# The data
-------------------------

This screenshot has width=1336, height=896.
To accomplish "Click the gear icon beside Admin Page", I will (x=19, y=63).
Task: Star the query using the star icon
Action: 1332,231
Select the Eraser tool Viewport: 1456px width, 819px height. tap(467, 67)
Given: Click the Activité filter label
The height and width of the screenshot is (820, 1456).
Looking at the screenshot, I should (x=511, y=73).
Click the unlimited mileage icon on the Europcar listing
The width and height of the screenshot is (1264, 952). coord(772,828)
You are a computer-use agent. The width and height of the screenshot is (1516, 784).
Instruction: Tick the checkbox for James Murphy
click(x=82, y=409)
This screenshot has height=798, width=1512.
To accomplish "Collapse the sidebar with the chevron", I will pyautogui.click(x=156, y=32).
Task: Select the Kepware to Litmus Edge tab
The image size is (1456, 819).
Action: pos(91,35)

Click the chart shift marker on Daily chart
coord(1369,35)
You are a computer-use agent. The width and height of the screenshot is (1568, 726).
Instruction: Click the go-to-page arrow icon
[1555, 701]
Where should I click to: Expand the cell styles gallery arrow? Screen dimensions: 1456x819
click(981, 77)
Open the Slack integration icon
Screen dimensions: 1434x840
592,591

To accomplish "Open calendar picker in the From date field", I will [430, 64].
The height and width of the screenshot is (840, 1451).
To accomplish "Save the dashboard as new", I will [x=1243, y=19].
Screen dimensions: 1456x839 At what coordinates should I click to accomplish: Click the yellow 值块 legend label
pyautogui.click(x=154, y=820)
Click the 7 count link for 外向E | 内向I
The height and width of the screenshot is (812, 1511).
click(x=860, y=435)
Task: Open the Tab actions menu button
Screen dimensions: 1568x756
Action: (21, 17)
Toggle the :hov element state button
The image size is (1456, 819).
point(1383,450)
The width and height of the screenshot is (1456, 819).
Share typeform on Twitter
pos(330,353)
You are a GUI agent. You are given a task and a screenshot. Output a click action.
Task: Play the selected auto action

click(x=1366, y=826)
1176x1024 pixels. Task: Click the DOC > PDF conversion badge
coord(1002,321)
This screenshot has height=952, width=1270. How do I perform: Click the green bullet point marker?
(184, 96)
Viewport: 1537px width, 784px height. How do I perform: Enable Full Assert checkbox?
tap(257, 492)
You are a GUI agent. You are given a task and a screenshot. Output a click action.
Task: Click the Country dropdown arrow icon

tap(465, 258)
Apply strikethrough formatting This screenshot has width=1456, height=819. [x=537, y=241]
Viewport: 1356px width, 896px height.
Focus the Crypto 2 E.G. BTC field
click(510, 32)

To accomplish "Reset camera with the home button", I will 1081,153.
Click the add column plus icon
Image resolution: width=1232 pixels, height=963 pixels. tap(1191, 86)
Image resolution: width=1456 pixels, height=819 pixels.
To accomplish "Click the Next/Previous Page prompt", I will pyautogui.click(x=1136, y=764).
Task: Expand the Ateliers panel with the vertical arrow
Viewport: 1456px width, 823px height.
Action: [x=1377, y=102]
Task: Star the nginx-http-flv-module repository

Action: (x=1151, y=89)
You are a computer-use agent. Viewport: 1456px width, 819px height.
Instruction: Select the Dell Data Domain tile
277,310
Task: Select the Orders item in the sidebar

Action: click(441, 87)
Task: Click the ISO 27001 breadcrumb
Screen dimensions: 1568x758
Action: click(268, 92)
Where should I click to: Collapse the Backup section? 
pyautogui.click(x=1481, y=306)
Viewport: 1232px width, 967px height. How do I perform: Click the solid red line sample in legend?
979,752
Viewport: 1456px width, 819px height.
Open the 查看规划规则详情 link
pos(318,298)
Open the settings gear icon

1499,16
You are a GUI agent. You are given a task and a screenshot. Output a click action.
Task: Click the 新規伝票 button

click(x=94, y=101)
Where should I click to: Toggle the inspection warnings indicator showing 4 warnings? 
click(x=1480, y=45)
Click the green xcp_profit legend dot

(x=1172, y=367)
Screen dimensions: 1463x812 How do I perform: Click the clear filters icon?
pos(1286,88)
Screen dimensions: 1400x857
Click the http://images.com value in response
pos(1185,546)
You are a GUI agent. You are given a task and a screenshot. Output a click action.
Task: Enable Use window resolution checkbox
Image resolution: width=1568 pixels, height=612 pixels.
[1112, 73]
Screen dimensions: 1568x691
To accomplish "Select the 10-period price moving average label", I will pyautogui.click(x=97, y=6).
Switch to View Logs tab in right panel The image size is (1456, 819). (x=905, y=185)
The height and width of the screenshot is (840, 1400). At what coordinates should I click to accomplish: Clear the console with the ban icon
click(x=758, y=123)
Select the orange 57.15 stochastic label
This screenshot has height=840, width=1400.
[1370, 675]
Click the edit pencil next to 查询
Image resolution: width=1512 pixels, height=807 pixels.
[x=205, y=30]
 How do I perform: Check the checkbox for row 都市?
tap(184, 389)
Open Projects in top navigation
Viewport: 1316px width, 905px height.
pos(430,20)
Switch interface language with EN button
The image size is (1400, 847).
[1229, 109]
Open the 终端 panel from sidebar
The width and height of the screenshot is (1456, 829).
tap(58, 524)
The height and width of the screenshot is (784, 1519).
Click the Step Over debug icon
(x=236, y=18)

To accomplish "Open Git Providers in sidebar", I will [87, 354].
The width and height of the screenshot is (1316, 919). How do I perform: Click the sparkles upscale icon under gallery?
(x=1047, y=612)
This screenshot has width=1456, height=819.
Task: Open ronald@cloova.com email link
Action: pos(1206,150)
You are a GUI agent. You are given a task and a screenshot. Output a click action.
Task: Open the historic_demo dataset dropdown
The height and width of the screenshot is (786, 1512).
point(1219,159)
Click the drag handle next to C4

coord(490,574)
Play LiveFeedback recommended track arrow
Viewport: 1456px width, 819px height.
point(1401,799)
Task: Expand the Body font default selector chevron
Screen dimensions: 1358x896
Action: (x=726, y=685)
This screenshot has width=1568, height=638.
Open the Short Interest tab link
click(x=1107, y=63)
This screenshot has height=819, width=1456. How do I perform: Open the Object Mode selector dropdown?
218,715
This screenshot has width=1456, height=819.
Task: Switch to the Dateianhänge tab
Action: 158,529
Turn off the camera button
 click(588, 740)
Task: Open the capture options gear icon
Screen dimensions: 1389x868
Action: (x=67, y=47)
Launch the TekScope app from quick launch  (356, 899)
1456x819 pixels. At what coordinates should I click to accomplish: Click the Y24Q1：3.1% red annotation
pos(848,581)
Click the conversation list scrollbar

-------------------------

# Work item
The whole listing needs repeating. Match each line exactly.

# Written answer
This screenshot has width=1336, height=896.
To accomplish "Click the gear icon beside Admin Page", I will (x=19, y=63).
Task: Star the query using the star icon
Action: 1332,231
Select the Eraser tool Viewport: 1456px width, 819px height. tap(467, 67)
Given: Click the Activité filter label
The height and width of the screenshot is (820, 1456).
Looking at the screenshot, I should (x=511, y=73).
Click the unlimited mileage icon on the Europcar listing
The width and height of the screenshot is (1264, 952). coord(772,828)
You are a computer-use agent. The width and height of the screenshot is (1516, 784).
Instruction: Tick the checkbox for James Murphy
click(x=82, y=409)
This screenshot has height=798, width=1512.
To accomplish "Collapse the sidebar with the chevron", I will pyautogui.click(x=156, y=32).
Task: Select the Kepware to Litmus Edge tab
The image size is (1456, 819).
Action: pos(91,35)

Click the chart shift marker on Daily chart
coord(1369,35)
You are a computer-use agent. The width and height of the screenshot is (1568, 726).
Instruction: Click the go-to-page arrow icon
[1555, 701]
Where should I click to: Expand the cell styles gallery arrow? Screen dimensions: 1456x819
click(981, 77)
Open the Slack integration icon
Screen dimensions: 1434x840
592,591

To accomplish "Open calendar picker in the From date field", I will [430, 64].
The height and width of the screenshot is (840, 1451).
To accomplish "Save the dashboard as new", I will [x=1243, y=19].
Screen dimensions: 1456x839 At what coordinates should I click to accomplish: Click the yellow 值块 legend label
pyautogui.click(x=154, y=820)
Click the 7 count link for 外向E | 内向I
The height and width of the screenshot is (812, 1511).
click(x=860, y=435)
Task: Open the Tab actions menu button
Screen dimensions: 1568x756
Action: (21, 17)
Toggle the :hov element state button
The image size is (1456, 819).
point(1383,450)
The width and height of the screenshot is (1456, 819).
Share typeform on Twitter
pos(330,353)
You are a GUI agent. You are given a task and a screenshot. Output a click action.
Task: Play the selected auto action

click(x=1366, y=826)
1176x1024 pixels. Task: Click the DOC > PDF conversion badge
coord(1002,321)
This screenshot has height=952, width=1270. How do I perform: Click the green bullet point marker?
(184, 96)
Viewport: 1537px width, 784px height. How do I perform: Enable Full Assert checkbox?
tap(257, 492)
You are a GUI agent. You are given a task and a screenshot. Output a click action.
Task: Click the Country dropdown arrow icon

tap(465, 258)
Apply strikethrough formatting This screenshot has width=1456, height=819. [x=537, y=241]
Viewport: 1356px width, 896px height.
Focus the Crypto 2 E.G. BTC field
click(510, 32)

To accomplish "Reset camera with the home button", I will 1081,153.
Click the add column plus icon
Image resolution: width=1232 pixels, height=963 pixels. tap(1191, 86)
Image resolution: width=1456 pixels, height=819 pixels.
To accomplish "Click the Next/Previous Page prompt", I will pyautogui.click(x=1136, y=764).
Task: Expand the Ateliers panel with the vertical arrow
Viewport: 1456px width, 823px height.
Action: [x=1377, y=102]
Task: Star the nginx-http-flv-module repository

Action: (x=1151, y=89)
You are a computer-use agent. Viewport: 1456px width, 819px height.
Instruction: Select the Dell Data Domain tile
277,310
Task: Select the Orders item in the sidebar

Action: click(441, 87)
Task: Click the ISO 27001 breadcrumb
Screen dimensions: 1568x758
Action: click(268, 92)
Where should I click to: Collapse the Backup section? 
pyautogui.click(x=1481, y=306)
Viewport: 1232px width, 967px height. How do I perform: Click the solid red line sample in legend?
979,752
Viewport: 1456px width, 819px height.
Open the 查看规划规则详情 link
pos(318,298)
Open the settings gear icon

1499,16
You are a GUI agent. You are given a task and a screenshot. Output a click action.
Task: Click the 新規伝票 button

click(x=94, y=101)
Where should I click to: Toggle the inspection warnings indicator showing 4 warnings? 
click(x=1480, y=45)
Click the green xcp_profit legend dot

(x=1172, y=367)
Screen dimensions: 1463x812 How do I perform: Click the clear filters icon?
pos(1286,88)
Screen dimensions: 1400x857
Click the http://images.com value in response
pos(1185,546)
You are a GUI agent. You are given a task and a screenshot. Output a click action.
Task: Enable Use window resolution checkbox
Image resolution: width=1568 pixels, height=612 pixels.
[1112, 73]
Screen dimensions: 1568x691
To accomplish "Select the 10-period price moving average label", I will pyautogui.click(x=97, y=6).
Switch to View Logs tab in right panel The image size is (1456, 819). (x=905, y=185)
The height and width of the screenshot is (840, 1400). At what coordinates should I click to accomplish: Clear the console with the ban icon
click(x=758, y=123)
Select the orange 57.15 stochastic label
This screenshot has height=840, width=1400.
[1370, 675]
Click the edit pencil next to 查询
Image resolution: width=1512 pixels, height=807 pixels.
[x=205, y=30]
 How do I perform: Check the checkbox for row 都市?
tap(184, 389)
Open Projects in top navigation
Viewport: 1316px width, 905px height.
pos(430,20)
Switch interface language with EN button
The image size is (1400, 847).
[1229, 109]
Open the 终端 panel from sidebar
The width and height of the screenshot is (1456, 829).
tap(58, 524)
The height and width of the screenshot is (784, 1519).
Click the Step Over debug icon
(x=236, y=18)

To accomplish "Open Git Providers in sidebar", I will [87, 354].
The width and height of the screenshot is (1316, 919). How do I perform: Click the sparkles upscale icon under gallery?
(x=1047, y=612)
This screenshot has width=1456, height=819.
Task: Open ronald@cloova.com email link
Action: pos(1206,150)
You are a GUI agent. You are given a task and a screenshot. Output a click action.
Task: Open the historic_demo dataset dropdown
The height and width of the screenshot is (786, 1512).
point(1219,159)
Click the drag handle next to C4

coord(490,574)
Play LiveFeedback recommended track arrow
Viewport: 1456px width, 819px height.
point(1401,799)
Task: Expand the Body font default selector chevron
Screen dimensions: 1358x896
Action: (x=726, y=685)
This screenshot has width=1568, height=638.
Open the Short Interest tab link
click(x=1107, y=63)
This screenshot has height=819, width=1456. How do I perform: Open the Object Mode selector dropdown?
218,715
This screenshot has width=1456, height=819.
Task: Switch to the Dateianhänge tab
Action: 158,529
Turn off the camera button
 click(588, 740)
Task: Open the capture options gear icon
Screen dimensions: 1389x868
Action: (x=67, y=47)
Launch the TekScope app from quick launch  (356, 899)
1456x819 pixels. At what coordinates should I click to accomplish: Click the Y24Q1：3.1% red annotation
pos(848,581)
Click the conversation list scrollbar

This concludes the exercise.